Jon Chandler explores the three most sensitive issues confronting messaging research; meeting the needs of message development, ensuring messaging is capable of generating change, ensuring messaging delivers to the brand agenda.
Jon Chandler 
18 Nov, 2008
Towards Launch Minus One: Communication Strategy and Messaging Part 2
Last month we looked at some of the key needs from messaging research; finding
the optimum message set, creating a brand storyline from this and finally ensuring
these messages and storyline deliver the brand strategy and positioning.
This month we look at some of the more practical dimensions of messaging research.
Specifically:
- How can we best meet the different needs of message development and message
evaluation or testing.
- How can we ensure that we deliver messaging that is capable of generating
change.
- How can we ensure that our messaging research delivers to the brand agenda
and thereby helps us to deliver change.
These are not the only issues confronting messaging research, but they are
three of the most sensitive.
Delivering to the Needs of Development versus Evaluation

There is no prescriptive recipe for how messaging research needs to be done
in all instances, the best approach will vary according to situation. One of
the key influencers here will be how far forward the overall message development
process has progressed. In the earlier stages of message development programmes
the key need is often for a mixture of generating potential messages and honing
and refinement. In the later stages the key needs are often much more focussed
around refining the precise expression of messaging to ensure these resonate
the best they can with the target audience.

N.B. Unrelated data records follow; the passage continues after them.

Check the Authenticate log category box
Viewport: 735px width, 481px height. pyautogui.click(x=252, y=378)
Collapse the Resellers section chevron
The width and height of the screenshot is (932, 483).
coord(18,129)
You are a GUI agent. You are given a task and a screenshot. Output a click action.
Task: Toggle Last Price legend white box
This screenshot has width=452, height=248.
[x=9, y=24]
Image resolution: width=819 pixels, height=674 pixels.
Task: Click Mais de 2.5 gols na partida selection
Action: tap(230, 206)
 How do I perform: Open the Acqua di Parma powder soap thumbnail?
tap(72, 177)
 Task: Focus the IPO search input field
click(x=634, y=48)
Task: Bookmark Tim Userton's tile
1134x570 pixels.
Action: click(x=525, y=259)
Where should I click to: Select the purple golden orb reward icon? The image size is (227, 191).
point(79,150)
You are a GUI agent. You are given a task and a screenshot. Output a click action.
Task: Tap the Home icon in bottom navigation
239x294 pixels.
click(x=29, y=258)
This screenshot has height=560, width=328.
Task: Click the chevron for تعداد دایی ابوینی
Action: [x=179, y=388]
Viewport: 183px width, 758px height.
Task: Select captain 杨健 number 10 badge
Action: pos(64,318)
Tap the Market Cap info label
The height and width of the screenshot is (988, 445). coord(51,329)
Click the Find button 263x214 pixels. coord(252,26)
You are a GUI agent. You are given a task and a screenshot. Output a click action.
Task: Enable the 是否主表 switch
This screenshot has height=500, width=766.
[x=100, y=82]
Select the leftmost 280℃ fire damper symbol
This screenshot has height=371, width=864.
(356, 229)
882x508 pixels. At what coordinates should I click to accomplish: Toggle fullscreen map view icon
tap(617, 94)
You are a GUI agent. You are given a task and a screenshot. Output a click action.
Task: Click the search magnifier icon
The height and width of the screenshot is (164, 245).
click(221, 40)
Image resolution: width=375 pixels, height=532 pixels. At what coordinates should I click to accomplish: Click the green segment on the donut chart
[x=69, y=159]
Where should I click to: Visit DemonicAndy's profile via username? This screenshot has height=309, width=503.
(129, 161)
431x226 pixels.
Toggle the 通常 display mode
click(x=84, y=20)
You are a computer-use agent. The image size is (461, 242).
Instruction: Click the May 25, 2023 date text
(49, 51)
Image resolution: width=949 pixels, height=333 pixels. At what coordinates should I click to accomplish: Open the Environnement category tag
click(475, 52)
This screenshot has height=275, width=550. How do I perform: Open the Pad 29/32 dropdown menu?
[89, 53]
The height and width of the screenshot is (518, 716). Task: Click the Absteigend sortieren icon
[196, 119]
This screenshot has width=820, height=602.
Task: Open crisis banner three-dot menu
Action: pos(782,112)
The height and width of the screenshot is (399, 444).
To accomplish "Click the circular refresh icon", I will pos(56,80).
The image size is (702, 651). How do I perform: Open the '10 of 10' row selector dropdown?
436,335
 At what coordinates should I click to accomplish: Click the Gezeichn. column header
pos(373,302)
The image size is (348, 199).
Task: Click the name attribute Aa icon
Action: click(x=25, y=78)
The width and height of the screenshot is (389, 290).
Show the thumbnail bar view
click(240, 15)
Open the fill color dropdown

- In situations where the emphasis is upon message development, and particularly
where there is much focussed on how messages are best expressed then working
qualitatively in small groups may be more appropriate. Here respondents can
debate and generate alternative possibilities and expressions. Such research
is often a case of throwing a wide variety of possibilities at members of
the target audience to see what responses these evoke. The key issue here
can be avoiding outright rejection of the new and unfamiliar. A variety of
research techniques can assist in presenting potential messages in ways that
encourage more open and non-judgemental responses: the use of ‘focus boards’ to
present information and the use non-rational response mechanisms such as emotional
framing, brand twinning, mood boards or personification to elicit response.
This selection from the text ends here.